■ Aim of the task ■
Reproduce the entries exactly. Omit none of them.
***** Data under study
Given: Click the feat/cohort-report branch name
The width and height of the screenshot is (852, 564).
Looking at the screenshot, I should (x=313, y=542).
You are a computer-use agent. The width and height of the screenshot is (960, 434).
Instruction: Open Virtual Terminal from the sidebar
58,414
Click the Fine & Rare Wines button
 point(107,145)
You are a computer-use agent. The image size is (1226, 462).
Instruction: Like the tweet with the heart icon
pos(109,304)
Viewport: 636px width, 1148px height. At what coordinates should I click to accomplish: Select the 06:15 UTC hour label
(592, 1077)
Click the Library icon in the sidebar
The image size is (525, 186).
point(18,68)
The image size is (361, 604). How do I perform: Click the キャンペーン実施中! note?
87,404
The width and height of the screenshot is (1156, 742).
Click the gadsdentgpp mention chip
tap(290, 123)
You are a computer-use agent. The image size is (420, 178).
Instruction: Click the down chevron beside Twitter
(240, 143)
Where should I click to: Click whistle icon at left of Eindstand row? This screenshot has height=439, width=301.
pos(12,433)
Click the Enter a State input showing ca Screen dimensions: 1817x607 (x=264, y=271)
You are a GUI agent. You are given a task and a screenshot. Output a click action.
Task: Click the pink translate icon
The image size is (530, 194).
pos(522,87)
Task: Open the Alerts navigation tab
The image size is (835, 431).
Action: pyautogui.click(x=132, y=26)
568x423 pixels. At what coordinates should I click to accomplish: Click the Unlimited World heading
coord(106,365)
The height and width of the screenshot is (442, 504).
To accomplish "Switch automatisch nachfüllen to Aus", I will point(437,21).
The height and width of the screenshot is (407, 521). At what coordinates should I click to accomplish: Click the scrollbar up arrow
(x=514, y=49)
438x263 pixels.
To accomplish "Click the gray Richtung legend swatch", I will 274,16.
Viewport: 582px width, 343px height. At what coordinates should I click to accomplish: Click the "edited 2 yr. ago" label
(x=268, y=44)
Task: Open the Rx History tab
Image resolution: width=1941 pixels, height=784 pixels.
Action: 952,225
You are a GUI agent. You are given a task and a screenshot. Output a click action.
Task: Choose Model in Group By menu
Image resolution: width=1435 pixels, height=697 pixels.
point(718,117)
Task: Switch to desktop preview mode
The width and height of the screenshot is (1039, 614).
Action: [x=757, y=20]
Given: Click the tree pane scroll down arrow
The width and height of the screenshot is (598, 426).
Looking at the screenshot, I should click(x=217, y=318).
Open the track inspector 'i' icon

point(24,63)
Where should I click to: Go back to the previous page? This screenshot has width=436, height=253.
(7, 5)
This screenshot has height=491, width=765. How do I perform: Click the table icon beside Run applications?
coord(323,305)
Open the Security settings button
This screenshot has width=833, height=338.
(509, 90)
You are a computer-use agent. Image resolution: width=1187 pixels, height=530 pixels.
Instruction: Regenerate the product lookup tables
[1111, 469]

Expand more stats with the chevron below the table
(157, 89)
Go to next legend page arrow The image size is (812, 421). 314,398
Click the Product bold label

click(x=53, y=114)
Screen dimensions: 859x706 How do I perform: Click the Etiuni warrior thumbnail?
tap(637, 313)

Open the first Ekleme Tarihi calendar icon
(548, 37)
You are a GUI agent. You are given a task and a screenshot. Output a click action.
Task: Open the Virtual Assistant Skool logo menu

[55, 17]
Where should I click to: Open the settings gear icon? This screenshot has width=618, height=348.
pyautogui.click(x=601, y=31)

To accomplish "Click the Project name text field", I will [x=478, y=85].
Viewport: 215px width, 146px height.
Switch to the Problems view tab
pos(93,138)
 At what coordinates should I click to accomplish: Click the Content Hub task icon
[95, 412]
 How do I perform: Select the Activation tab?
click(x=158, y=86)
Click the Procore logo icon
**********
■ Reply ■
Given: Click the feat/cohort-report branch name
The width and height of the screenshot is (852, 564).
Looking at the screenshot, I should (x=313, y=542).
You are a computer-use agent. The width and height of the screenshot is (960, 434).
Instruction: Open Virtual Terminal from the sidebar
58,414
Click the Fine & Rare Wines button
 point(107,145)
You are a computer-use agent. The image size is (1226, 462).
Instruction: Like the tweet with the heart icon
pos(109,304)
Viewport: 636px width, 1148px height. At what coordinates should I click to accomplish: Select the 06:15 UTC hour label
(592, 1077)
Click the Library icon in the sidebar
The image size is (525, 186).
point(18,68)
The image size is (361, 604). How do I perform: Click the キャンペーン実施中! note?
87,404
The width and height of the screenshot is (1156, 742).
Click the gadsdentgpp mention chip
tap(290, 123)
You are a computer-use agent. The image size is (420, 178).
Instruction: Click the down chevron beside Twitter
(240, 143)
Where should I click to: Click whistle icon at left of Eindstand row? This screenshot has height=439, width=301.
pos(12,433)
Click the Enter a State input showing ca Screen dimensions: 1817x607 (x=264, y=271)
You are a GUI agent. You are given a task and a screenshot. Output a click action.
Task: Click the pink translate icon
The image size is (530, 194).
pos(522,87)
Task: Open the Alerts navigation tab
The image size is (835, 431).
Action: pyautogui.click(x=132, y=26)
568x423 pixels. At what coordinates should I click to accomplish: Click the Unlimited World heading
coord(106,365)
The height and width of the screenshot is (442, 504).
To accomplish "Switch automatisch nachfüllen to Aus", I will point(437,21).
The height and width of the screenshot is (407, 521). At what coordinates should I click to accomplish: Click the scrollbar up arrow
(x=514, y=49)
438x263 pixels.
To accomplish "Click the gray Richtung legend swatch", I will 274,16.
Viewport: 582px width, 343px height. At what coordinates should I click to accomplish: Click the "edited 2 yr. ago" label
(x=268, y=44)
Task: Open the Rx History tab
Image resolution: width=1941 pixels, height=784 pixels.
Action: 952,225
You are a GUI agent. You are given a task and a screenshot. Output a click action.
Task: Choose Model in Group By menu
Image resolution: width=1435 pixels, height=697 pixels.
point(718,117)
Task: Switch to desktop preview mode
The width and height of the screenshot is (1039, 614).
Action: [x=757, y=20]
Given: Click the tree pane scroll down arrow
The width and height of the screenshot is (598, 426).
Looking at the screenshot, I should click(x=217, y=318).
Open the track inspector 'i' icon

point(24,63)
Where should I click to: Go back to the previous page? This screenshot has width=436, height=253.
(7, 5)
This screenshot has height=491, width=765. How do I perform: Click the table icon beside Run applications?
coord(323,305)
Open the Security settings button
This screenshot has width=833, height=338.
(509, 90)
You are a computer-use agent. Image resolution: width=1187 pixels, height=530 pixels.
Instruction: Regenerate the product lookup tables
[1111, 469]

Expand more stats with the chevron below the table
(157, 89)
Go to next legend page arrow The image size is (812, 421). 314,398
Click the Product bold label

click(x=53, y=114)
Screen dimensions: 859x706 How do I perform: Click the Etiuni warrior thumbnail?
tap(637, 313)

Open the first Ekleme Tarihi calendar icon
(548, 37)
You are a GUI agent. You are given a task and a screenshot. Output a click action.
Task: Open the Virtual Assistant Skool logo menu

[55, 17]
Where should I click to: Open the settings gear icon? This screenshot has width=618, height=348.
pyautogui.click(x=601, y=31)

To accomplish "Click the Project name text field", I will [x=478, y=85].
Viewport: 215px width, 146px height.
Switch to the Problems view tab
pos(93,138)
 At what coordinates should I click to accomplish: Click the Content Hub task icon
[95, 412]
 How do I perform: Select the Activation tab?
click(x=158, y=86)
Click the Procore logo icon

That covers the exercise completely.